Last autumn a 4,600 sq mile area of Dogger Bank was submitted to the European Commission to be included in a European network of nature protection sites.

However, a vast tract has also been earmarked for a giant wind farm which will generate up to 10 per cent of the nation’s electricity, raising grave concerns about the devastating impact on the marine environment.

Flamborough fisherman Kirk Crimlisk, claims a rising tide of wind farm developments is set to wipe out half of the North Sea, with fishing stocks already suffering as a result of existing turbines.

“The greatest danger to marine wildlife in the North Sea is the amount of wind farms that are being proposed to go up,” he said.

The wind farm at Dogger Bank, which is expected to include about 2,600 giant turbines each up to 400ft tall, will cover more than 3,300 sq miles – equivalent to the size of North Yorkshire, England’s largest county.

It is hoped that thousands of jobs will be created as North Yorkshire’s coastal towns play a significant role in supporting the industry.

When the move for European protection was announced last autumn, the Department for Environment, Food and Rural Affairs (Defra) said plans to develop the site as a prime area for offshore wind farms should not be jeopardised.

However, it said plans may have to be modified after being assessed for their environmental impact.

This summer, the Yorkshire Wildlife Trust is planning to carry out the first ecological survey of its kind in an attempt to alleviate growing fears that underwater habitats could be wiped out by the giant turbines.

It will be the first time anyone has dived the English waters of Dogger Bank, which lies between the UK, the Netherlands and Germany.

The area is an important habitat for crabs, brittlestar starfish, jellyfish, clams, plaice, sole and sand eels.

It is also acted as a fertile feeding ground for sea birds.

Kirstin Smith, the trust’s North Sea marine advocacy manager, said that her organisation was keen to work in partnership with developers to ensure that disruption was minimised.

She said: “The Wildlife Trust supports green energy but we are concerned at the moment about putting an offshore wind farm in a marine protected area.

“This gives us an opportunity to have a look and see if the development will have any implications on the wildlife.

“We will be working with the developers to reduce the impact.”

○ ○ ○ ○ ○

#### [Parts of the exercise]
**A.** In the Dogger Bank article, write out the passage between "When the move" and "for sea birds.", inclusive.
**B.** Render this sentence from the Dogger Bank article in Spanish: "The area is an important habitat for crabs, brittlestar starfish, jellyfish, clams, plaice, sole and sand eels."
**C.** Turn the paragraph of the Dogger Bank article beginning "The wind farm at Dogger Bank" into a short bulleted list that keeps its main facts.

○ ○ ○ ○ ○

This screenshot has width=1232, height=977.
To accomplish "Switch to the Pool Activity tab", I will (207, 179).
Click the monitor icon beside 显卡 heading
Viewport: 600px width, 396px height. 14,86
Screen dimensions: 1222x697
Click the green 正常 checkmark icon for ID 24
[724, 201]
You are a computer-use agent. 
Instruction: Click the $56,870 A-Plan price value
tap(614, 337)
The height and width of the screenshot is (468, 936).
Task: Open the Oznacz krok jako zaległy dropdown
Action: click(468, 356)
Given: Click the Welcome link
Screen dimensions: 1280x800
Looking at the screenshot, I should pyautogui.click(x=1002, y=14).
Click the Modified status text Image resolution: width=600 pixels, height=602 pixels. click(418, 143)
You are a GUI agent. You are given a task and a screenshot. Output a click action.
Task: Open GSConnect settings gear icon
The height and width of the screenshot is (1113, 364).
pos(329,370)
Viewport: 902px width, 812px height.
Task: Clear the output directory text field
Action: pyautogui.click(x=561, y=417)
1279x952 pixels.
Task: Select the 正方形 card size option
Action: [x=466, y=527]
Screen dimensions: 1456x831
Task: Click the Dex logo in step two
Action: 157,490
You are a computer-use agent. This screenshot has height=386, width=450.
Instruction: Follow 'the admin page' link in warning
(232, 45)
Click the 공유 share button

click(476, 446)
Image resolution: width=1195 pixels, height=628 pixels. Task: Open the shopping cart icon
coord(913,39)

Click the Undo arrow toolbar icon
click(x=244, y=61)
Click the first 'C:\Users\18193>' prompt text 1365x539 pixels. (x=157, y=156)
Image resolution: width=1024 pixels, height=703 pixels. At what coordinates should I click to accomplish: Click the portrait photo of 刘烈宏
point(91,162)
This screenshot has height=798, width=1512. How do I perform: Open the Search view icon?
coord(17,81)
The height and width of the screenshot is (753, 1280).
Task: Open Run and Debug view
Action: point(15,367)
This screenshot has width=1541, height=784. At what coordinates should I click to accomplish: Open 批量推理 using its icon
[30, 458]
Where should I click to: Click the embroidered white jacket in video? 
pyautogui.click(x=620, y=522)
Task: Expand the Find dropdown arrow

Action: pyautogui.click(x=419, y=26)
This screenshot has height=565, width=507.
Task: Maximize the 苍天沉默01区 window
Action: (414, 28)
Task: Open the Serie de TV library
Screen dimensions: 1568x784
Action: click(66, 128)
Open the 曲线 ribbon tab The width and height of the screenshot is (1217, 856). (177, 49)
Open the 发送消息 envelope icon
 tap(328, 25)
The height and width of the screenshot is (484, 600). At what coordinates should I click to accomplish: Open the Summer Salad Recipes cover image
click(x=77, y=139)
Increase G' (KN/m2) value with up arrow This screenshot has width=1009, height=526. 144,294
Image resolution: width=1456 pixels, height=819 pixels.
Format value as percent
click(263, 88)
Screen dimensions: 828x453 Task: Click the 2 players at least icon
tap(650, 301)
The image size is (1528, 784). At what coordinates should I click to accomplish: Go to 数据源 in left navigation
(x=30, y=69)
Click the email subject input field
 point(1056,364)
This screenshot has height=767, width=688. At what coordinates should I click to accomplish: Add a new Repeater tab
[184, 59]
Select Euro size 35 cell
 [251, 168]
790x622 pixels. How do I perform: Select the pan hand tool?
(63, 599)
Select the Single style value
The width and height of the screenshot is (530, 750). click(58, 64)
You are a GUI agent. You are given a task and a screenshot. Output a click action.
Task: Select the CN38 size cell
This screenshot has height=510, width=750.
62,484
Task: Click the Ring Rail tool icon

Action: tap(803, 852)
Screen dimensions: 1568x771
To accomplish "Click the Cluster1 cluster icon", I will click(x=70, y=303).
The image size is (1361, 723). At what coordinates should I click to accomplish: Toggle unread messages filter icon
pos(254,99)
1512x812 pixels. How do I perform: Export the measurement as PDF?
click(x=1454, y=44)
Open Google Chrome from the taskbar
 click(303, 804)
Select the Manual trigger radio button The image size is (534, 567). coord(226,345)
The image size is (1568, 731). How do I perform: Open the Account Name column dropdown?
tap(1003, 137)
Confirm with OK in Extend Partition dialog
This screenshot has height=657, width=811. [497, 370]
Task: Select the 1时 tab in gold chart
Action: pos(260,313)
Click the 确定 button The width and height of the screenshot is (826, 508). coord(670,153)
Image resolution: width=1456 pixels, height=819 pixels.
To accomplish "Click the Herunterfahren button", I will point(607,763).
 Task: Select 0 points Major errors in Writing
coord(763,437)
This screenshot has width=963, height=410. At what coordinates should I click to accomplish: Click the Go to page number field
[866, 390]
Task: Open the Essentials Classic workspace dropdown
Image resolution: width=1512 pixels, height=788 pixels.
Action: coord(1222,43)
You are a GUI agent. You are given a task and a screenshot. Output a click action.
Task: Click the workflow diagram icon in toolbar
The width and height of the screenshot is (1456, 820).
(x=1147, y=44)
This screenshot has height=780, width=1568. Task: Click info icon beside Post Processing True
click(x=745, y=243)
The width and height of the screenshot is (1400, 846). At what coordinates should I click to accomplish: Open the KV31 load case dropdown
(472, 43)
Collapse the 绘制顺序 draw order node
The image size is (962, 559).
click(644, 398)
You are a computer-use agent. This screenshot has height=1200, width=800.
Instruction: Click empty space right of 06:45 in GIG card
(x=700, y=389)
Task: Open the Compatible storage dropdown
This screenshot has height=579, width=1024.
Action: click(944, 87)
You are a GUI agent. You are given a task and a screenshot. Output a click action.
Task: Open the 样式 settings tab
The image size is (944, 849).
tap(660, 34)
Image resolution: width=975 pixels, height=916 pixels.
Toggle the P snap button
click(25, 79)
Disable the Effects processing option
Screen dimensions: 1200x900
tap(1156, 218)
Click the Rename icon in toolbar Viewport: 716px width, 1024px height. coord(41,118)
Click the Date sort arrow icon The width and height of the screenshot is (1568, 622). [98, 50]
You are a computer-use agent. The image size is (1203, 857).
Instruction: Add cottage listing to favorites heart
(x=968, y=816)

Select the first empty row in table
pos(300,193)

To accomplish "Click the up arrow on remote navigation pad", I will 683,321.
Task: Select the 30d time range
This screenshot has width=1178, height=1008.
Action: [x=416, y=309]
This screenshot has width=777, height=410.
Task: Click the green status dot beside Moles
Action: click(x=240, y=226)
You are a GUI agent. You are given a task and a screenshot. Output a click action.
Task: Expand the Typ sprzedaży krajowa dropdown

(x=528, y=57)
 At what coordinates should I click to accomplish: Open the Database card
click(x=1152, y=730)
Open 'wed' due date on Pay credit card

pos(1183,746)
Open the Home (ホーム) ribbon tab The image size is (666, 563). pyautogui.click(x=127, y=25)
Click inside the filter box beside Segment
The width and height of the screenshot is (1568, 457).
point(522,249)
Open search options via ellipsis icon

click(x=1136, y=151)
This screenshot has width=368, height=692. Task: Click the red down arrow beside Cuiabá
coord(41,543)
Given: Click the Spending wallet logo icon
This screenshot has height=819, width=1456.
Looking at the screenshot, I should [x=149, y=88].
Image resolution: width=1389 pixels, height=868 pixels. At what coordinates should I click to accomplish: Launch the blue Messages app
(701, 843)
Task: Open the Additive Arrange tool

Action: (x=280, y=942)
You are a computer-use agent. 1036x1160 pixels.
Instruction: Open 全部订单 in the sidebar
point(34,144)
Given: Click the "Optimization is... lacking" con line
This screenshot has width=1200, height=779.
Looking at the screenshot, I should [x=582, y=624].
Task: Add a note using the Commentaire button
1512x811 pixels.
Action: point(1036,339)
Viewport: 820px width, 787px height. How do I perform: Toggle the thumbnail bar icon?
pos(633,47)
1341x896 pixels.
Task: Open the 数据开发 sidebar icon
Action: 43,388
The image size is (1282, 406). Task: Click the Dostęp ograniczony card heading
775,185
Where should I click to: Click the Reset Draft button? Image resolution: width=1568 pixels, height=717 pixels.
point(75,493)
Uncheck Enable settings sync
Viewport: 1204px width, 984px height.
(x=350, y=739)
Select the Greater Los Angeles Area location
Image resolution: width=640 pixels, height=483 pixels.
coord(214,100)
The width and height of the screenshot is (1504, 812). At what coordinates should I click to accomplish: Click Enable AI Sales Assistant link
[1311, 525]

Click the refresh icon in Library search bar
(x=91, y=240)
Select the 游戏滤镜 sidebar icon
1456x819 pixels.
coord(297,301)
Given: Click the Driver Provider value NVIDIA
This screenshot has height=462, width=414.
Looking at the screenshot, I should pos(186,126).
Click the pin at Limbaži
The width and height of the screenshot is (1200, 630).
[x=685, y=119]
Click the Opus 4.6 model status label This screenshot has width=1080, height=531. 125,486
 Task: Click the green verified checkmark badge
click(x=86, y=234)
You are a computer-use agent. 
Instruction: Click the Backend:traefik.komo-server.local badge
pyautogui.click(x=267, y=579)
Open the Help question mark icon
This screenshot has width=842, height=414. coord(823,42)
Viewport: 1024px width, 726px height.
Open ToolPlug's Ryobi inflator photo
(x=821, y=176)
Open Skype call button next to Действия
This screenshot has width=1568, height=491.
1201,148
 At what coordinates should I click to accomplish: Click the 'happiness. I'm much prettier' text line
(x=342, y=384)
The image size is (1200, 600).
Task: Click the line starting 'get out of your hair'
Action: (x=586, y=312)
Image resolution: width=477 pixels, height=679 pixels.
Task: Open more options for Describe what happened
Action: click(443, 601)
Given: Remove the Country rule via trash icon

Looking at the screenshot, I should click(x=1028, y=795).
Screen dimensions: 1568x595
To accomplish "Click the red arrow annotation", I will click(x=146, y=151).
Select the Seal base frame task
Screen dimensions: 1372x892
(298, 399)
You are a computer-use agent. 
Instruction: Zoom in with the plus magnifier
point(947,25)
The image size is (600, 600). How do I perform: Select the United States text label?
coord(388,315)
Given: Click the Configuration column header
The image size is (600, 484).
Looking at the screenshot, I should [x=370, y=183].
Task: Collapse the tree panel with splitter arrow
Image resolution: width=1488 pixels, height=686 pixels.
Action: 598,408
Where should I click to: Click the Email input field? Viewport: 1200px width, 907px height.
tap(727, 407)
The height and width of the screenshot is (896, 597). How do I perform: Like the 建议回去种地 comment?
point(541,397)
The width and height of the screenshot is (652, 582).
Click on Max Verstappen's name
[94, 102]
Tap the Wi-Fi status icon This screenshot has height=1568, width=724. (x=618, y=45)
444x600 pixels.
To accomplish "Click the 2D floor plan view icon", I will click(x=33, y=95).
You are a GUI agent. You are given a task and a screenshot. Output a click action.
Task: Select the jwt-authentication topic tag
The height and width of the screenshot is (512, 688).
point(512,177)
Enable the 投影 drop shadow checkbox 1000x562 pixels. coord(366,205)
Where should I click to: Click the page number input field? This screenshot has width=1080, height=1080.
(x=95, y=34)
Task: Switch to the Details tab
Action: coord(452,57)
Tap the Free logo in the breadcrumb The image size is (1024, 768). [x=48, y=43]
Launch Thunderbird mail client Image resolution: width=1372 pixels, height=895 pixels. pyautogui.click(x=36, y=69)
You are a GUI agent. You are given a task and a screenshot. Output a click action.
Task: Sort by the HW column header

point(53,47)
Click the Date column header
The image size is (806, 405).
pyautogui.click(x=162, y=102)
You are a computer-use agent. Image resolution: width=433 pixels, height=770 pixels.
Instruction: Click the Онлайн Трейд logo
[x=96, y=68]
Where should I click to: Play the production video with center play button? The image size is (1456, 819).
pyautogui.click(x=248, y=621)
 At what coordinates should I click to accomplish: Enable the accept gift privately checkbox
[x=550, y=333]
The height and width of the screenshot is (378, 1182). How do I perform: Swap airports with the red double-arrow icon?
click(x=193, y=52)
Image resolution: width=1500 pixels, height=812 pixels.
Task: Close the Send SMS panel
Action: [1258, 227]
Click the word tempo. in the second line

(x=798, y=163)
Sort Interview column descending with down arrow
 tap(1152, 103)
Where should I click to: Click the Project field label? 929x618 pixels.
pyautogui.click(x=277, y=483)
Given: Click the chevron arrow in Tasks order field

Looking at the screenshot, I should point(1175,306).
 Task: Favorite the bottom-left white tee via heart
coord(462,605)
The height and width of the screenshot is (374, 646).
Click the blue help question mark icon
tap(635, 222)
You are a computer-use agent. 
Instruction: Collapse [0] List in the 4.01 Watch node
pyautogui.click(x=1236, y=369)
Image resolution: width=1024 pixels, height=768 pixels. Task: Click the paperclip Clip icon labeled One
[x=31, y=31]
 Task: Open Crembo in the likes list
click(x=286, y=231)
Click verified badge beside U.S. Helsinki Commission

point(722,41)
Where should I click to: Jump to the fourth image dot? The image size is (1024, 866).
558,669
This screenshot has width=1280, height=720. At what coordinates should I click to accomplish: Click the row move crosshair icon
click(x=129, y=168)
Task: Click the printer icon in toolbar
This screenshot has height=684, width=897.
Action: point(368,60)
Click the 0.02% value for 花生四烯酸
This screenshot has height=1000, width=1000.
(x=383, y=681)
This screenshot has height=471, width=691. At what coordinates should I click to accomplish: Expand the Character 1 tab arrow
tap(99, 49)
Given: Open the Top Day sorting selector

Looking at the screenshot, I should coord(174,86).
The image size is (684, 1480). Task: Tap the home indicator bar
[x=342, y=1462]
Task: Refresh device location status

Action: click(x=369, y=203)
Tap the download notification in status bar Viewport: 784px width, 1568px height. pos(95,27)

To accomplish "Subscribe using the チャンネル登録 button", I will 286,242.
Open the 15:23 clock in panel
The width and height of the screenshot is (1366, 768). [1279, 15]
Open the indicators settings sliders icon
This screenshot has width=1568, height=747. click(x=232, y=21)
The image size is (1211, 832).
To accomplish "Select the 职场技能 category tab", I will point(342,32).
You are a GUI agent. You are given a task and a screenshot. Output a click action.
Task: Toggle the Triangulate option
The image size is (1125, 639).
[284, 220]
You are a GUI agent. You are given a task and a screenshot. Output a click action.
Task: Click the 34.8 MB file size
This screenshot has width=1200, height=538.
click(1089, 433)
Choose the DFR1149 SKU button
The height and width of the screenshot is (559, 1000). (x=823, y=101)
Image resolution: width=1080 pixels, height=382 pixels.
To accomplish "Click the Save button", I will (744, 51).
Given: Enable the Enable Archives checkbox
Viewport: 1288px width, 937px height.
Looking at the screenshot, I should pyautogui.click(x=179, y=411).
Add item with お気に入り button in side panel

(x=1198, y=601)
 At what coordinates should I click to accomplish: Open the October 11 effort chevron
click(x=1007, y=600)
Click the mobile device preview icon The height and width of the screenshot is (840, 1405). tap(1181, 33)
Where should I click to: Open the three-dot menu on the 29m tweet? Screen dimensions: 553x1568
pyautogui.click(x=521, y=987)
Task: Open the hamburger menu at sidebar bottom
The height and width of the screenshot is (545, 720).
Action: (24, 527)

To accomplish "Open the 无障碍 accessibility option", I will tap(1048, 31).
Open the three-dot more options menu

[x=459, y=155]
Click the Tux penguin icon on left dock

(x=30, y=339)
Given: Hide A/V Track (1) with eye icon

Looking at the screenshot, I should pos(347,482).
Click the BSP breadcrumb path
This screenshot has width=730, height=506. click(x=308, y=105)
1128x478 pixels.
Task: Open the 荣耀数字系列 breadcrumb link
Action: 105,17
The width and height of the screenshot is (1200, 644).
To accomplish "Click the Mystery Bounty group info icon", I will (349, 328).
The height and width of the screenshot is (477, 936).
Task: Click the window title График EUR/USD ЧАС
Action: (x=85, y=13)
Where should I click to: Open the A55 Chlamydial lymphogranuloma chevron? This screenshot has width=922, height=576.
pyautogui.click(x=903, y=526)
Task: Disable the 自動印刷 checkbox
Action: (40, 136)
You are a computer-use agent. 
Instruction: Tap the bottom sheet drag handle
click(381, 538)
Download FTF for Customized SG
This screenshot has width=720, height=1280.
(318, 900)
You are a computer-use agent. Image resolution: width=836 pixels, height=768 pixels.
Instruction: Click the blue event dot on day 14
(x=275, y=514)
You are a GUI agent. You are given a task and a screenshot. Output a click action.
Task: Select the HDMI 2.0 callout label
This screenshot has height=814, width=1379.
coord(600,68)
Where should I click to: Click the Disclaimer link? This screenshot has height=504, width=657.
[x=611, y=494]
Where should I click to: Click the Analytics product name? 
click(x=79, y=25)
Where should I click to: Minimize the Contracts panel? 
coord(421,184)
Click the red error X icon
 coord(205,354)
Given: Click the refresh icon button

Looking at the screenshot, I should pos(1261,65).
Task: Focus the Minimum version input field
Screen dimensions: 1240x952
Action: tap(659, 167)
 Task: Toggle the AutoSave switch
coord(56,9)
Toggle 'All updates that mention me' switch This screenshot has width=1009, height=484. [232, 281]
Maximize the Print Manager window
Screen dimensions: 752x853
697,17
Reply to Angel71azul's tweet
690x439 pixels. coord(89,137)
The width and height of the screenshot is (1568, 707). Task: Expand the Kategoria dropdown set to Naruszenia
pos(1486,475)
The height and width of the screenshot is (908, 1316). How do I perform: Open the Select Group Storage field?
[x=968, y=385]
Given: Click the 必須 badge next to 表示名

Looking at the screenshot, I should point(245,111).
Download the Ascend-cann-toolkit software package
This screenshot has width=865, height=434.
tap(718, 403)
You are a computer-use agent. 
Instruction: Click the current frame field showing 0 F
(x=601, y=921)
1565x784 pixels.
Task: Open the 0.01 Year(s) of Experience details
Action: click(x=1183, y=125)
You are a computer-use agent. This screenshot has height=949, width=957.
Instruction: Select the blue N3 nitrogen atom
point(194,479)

○ ○ ○ ○ ○

#### [Written answers]
**A.**
When the move for European protection was announced last autumn, the Department for Environment, Food and Rural Affairs (Defra) said plans to develop the site as a prime area for offshore wind farms should not be jeopardised.

However, it said plans may have to be modified after being assessed for their environmental impact.

This summer, the Yorkshire Wildlife Trust is planning to carry out the first ecological survey of its kind in an attempt to alleviate growing fears that underwater habitats could be wiped out by the giant turbines.

It will be the first time anyone has dived the English waters of Dogger Bank, which lies between the UK, the Netherlands and Germany.

The area is an important habitat for crabs, brittlestar starfish, jellyfish, clams, plaice, sole and sand eels.

It is also acted as a fertile feeding ground for sea birds.

**B.** La zona es un hábitat importante para cangrejos, ofiuras, medusas, almejas, sollas, lenguados y lanzones.

**C.**
- About 2,600 giant turbines are expected.
- Each turbine will be up to 400ft tall.
- The wind farm will cover more than 3,300 sq miles.
- That area equals the size of North Yorkshire, England's largest county.